When a lawyer is engaged by a person to render legal services to another person, the lawyer may not allow the third party to direct or regulate the lawyer's professional judgment in rendering such legal services. Rule 5.4(c). Similarly, Rule 1.8(f) provides that when a lawyer's services are being paid for by someone other than the client, the lawyer may not accept the compensation unless the client gives informed consent, there is no interference with the lawyer's independence of professional judgment or with the client-lawyer relationship, and confidential information relating to the representation of the client is protected…The situation described in this inquiry is distinguishable from a commercial or business transaction in which the lawyer is engaged by one person to prepare a power of attorney for execution by another person. Frequently, the power of attorney names the person requesting the legal services as the attorney-in-fact. If the document is being prepared to facilitate a specific task for the benefit of this person, such as the transfer of stock or real estate, the lawyer represents the person requesting the legal services and does not represent the signatory on the power of attorney. Thus, the purpose and goals of the engagement determine the identity of the client, not the signatory on the document prepared by the lawyer.

A lawyer may be asked by a client to prepare a document for the signature of a third party under circumstances that give rise to a reasonable belief that the client may be using the lawyer's services for an improper purpose such as actual or constructive fraud or the exertion of undue influence. If so, the lawyer may not assist the client and must decline or withdraw from the representation.
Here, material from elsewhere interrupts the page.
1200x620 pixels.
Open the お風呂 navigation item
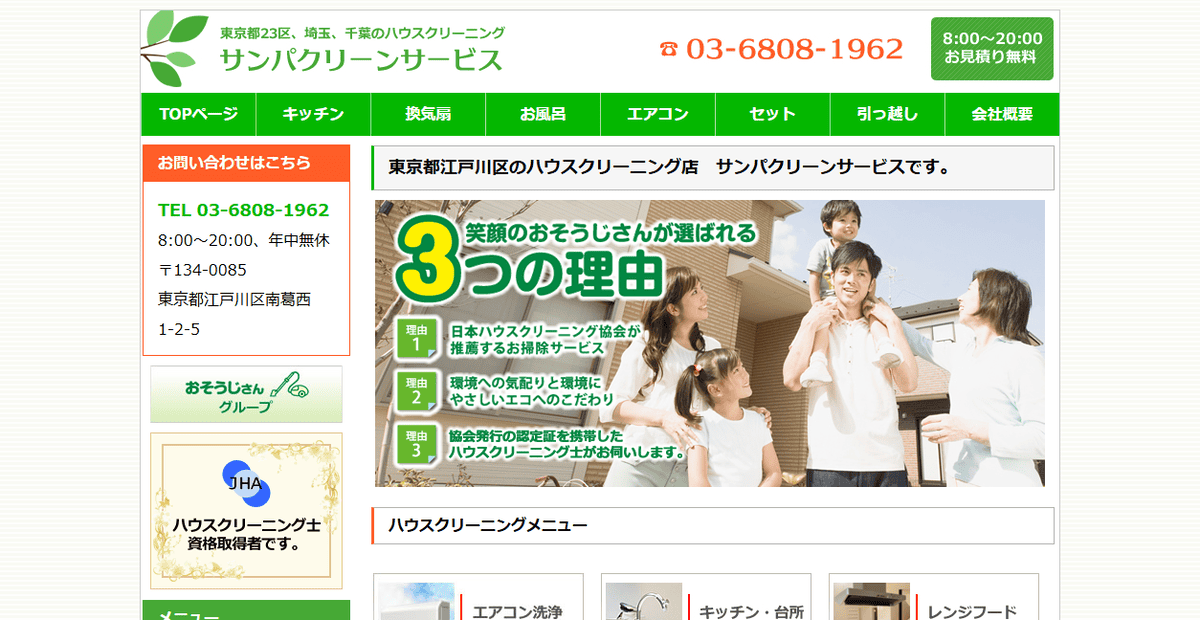pos(543,114)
Rule 1.2(d) and Rule 1.16(a)(1).

Does 2003 FEO 7 apply only to the preparation of a power of attorney upon the request of the prospective attorney-in-fact or does it apply broadly to the preparation of other legal documents that purport to speak solely for the principal (such as a will, an advance directive, or a trust instrument) upon the request of another person?
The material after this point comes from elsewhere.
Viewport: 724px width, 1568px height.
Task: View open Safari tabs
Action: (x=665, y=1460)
2003 Formal Ethics Opinion 7 applies to the preparation of all such legal documents for the principal upon the request of another. (A notable exception is the preparation of documents in a business or commercial context as described in the quotation from 2003 FEO 7 above.) A lawyer should not undertake the representation of a client or the preparation of a legal document on behalf of that client without having consulted with the client to obtain his informed consent to the representation and to determine whether he needs or wants the legal services requested. Further, the lawyer must exercise his independent professional judgment, and advise the client accordingly, with respect to the advisability of and the scope of the requested legal services.